# DOCUMENT SEGMENT start

Religion on the Level: #6
Richard Holloway
What's the Use of Heaven? [Continued]
I cannot resist recalling that famous incident when Thomas Merton when Thomas
Merton describes a walk along the street in Louisville, Kentucky:
At the corner of Fourth and Walnut, in the centre of
the shopping district,
I was suddenly overwhelmed
with the realisation that I loved all these people,
that
they were mine and I theirs, that we could not be alien to one another even
though we were total strangers. It was like waking from a dream of separateness,
of spurious self-isolation is a special world, the world of renunciation
and
supposed holiness. The sense of liberation from a illusory difference was such a relief and joy to me that I almost laughed out
loud. [5]
If attention is the first duty of those who want to love the world, then repentance
must be the second. The truth that lies at the heart of all these theologies
of rejection and loss we have thought about is the horrifying damage we have
done to one another.

# DOCUMENT SEGMENT end
# PROVIDED MATERIAL start

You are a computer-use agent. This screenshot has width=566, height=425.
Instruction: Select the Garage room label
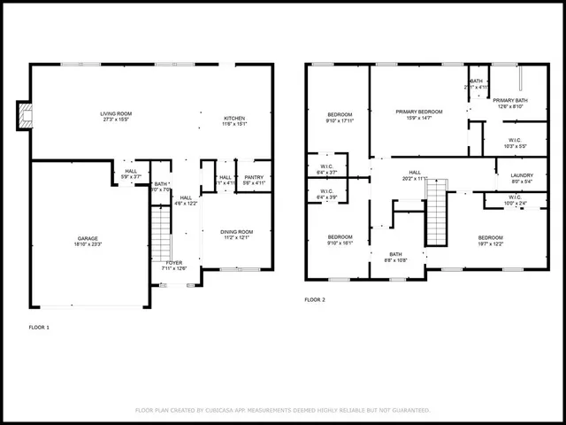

# PROVIDED MATERIAL end

[TASK REQUIREMENTS]
**1)** In the essay on heaven, Merton quotes a sudden realization he had. List each thing he says he realized, one per line.
**2)** Continue the essay on heaven from its final sentence.

[OUTPUTS FOR THE TASKS]
**1)**
He loved all these people.
They were his and he was theirs.
They could not be alien to one another even though they were total strangers.

**2)**
In these lectures I have used the Holocaust as the great paradigm of human
evil, but there are many others that would have done just as well, such as
slavery. The West has not yet confessed its responsibility for this great evil that still reverberates in our own day, in the racism that so disfigures our
society. One of the great paradise longings of humanity is the desire to rewind
history, to make it as though the evil had never happened, to bring back that
deed, to recall that word, to get back to the time before the serpent put it
into our mind to perform the act that destroyed our peace and sent us forth from
Eden.
We can recall not only the slave trade and the Holocaust, but also the
killing fields of Pol Pot's Cambodia and the Rwandan genocide of a few years
ago. A task of an honest theology of life will be to remember those crimes and
cry for a collective repentance. As humans we are implicated in them all, but
our particular tribal pathologies will necessitate specific acts of sorrow and
repentance. This is beginning to
happen in some cultures, but so far we have
resisted any collective apology to African people for the slave trade that so
disfigured our history and continues to stain our relations with black people.
But repentance must not be the final word.
The final word must be the remaking of the earth. This is the task to
which we have been summoned by Jesus. John Dominic Crossan makes an important distinction in his interpretation of the work of Jesus. I have already talked
about the apocalyptic tradition in the New Testament. I suggested that Jesus had
tried and subsequently discarded the apocalyptic programme for the
transformation of the earth.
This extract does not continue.